= Philippines Central Conference (United Methodist Church) =

Conference series in the Philippines

The Philippines Central Conference of the United Methodist Church (Filipino: Kumperensyang Sentral ng Pilipinas) is a collection of annual conferences of the United Methodist Church in the Philippines that are organised much like jurisdictional conferences in the United States. The Philippines Central Conference is considered a member church of the World Methodist Council, and a "Central Conference" of the world-wide United Methodist Church. It is also a member of the Christian Conference of Asia and the National Council of Churches in the Philippines as The United Methodist Church in the Philippines, representing the denomination as its Philippine counterpart.

The Philippines Central Conference is further subdivided into twenty-two (22) regions, called annual conferences, under the authorities of three episcopal areas. These annual conferences are subdivided into "districts," which provide further administrative functions for the operation of local churches in cooperation with each other under the supervision of the district superintendent. This structure is vital to Methodism, and is referred to as "connexionalism".
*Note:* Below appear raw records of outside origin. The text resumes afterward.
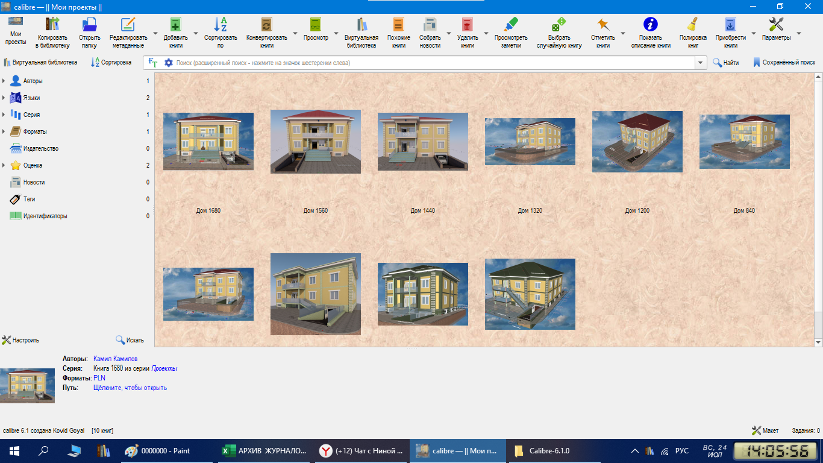Click the Собрать новости icon
The height and width of the screenshot is (463, 823).
tap(430, 25)
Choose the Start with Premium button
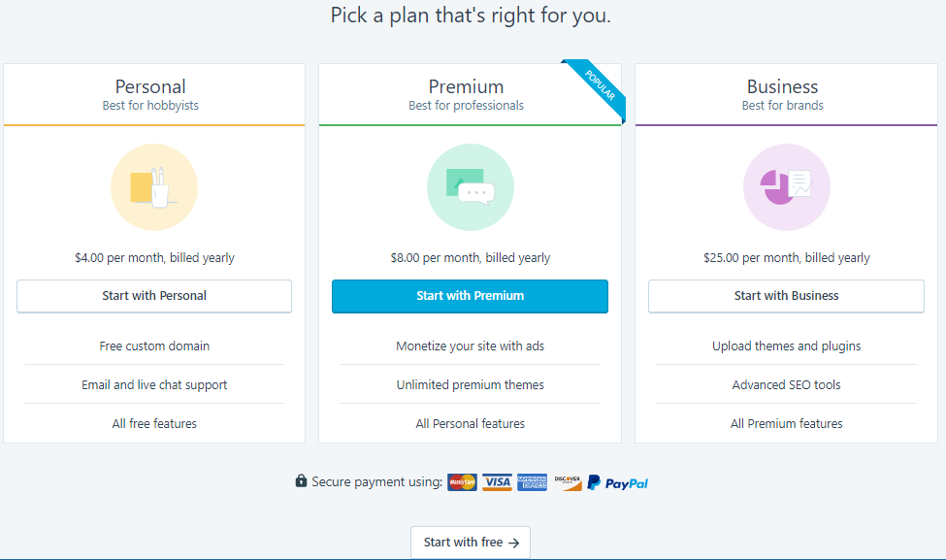The width and height of the screenshot is (946, 560). (470, 296)
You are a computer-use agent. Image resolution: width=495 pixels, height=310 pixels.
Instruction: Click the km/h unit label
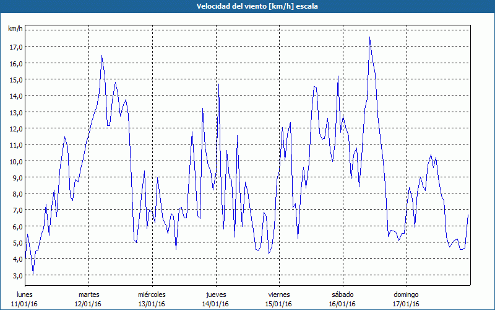click(x=15, y=29)
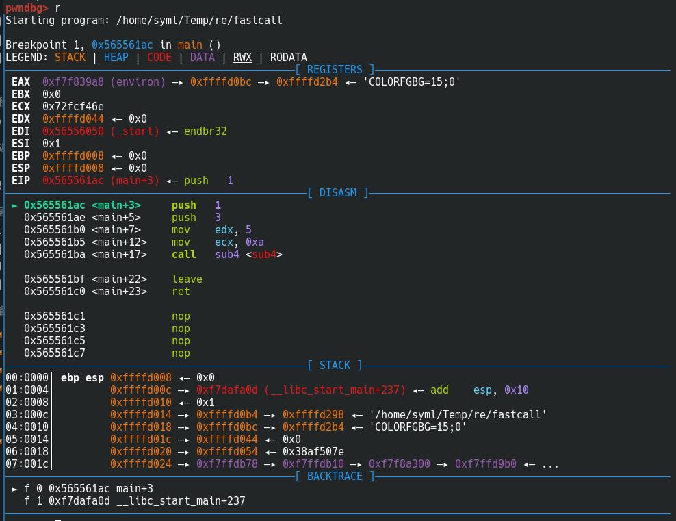The image size is (676, 521).
Task: Click the STACK section header
Action: point(335,366)
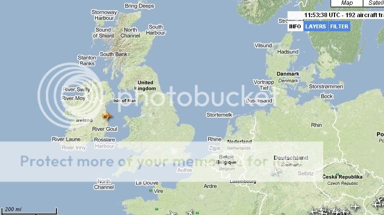Click the green airport marker beside Germany aircraft
The image size is (384, 215).
(x=273, y=175)
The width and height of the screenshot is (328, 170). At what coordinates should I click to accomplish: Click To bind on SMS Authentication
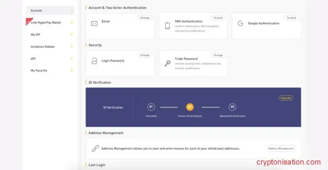point(218,18)
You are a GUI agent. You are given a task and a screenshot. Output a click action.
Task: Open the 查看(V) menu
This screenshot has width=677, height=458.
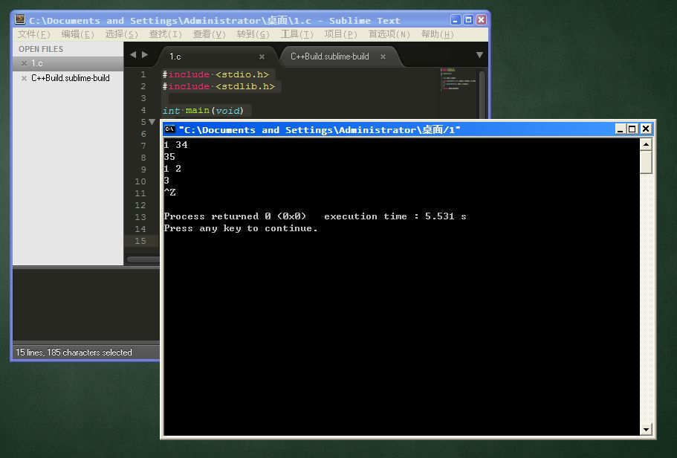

The Philippines Central Conference has a professing membership of about 200,540, but it serves a much larger community of close to 1 million. From six annual conferences in 1968, the United Methodist Church in the Philippines has grown to 19 annual conferences located in three episcopal areas. And now, with 24 Annual conferences.

==History==
The first Methodist presence on the islands was that of Rev. Maj. George C. Stull, a minister from the Montana Annual Conference, which was a part of the Methodist Episcopal Church. He originally went to the Philippines as the chaplain of the First Montana Regiment, and established the first ME church. In the Stull letter—a correspondence sent from Stull to his home conference for the annual conference—Stull enumerates several of his accomplishments since coming to the islands. Among them is the fact that he commissioned the first Filipino to preach using his "elder's privilege in an emergency."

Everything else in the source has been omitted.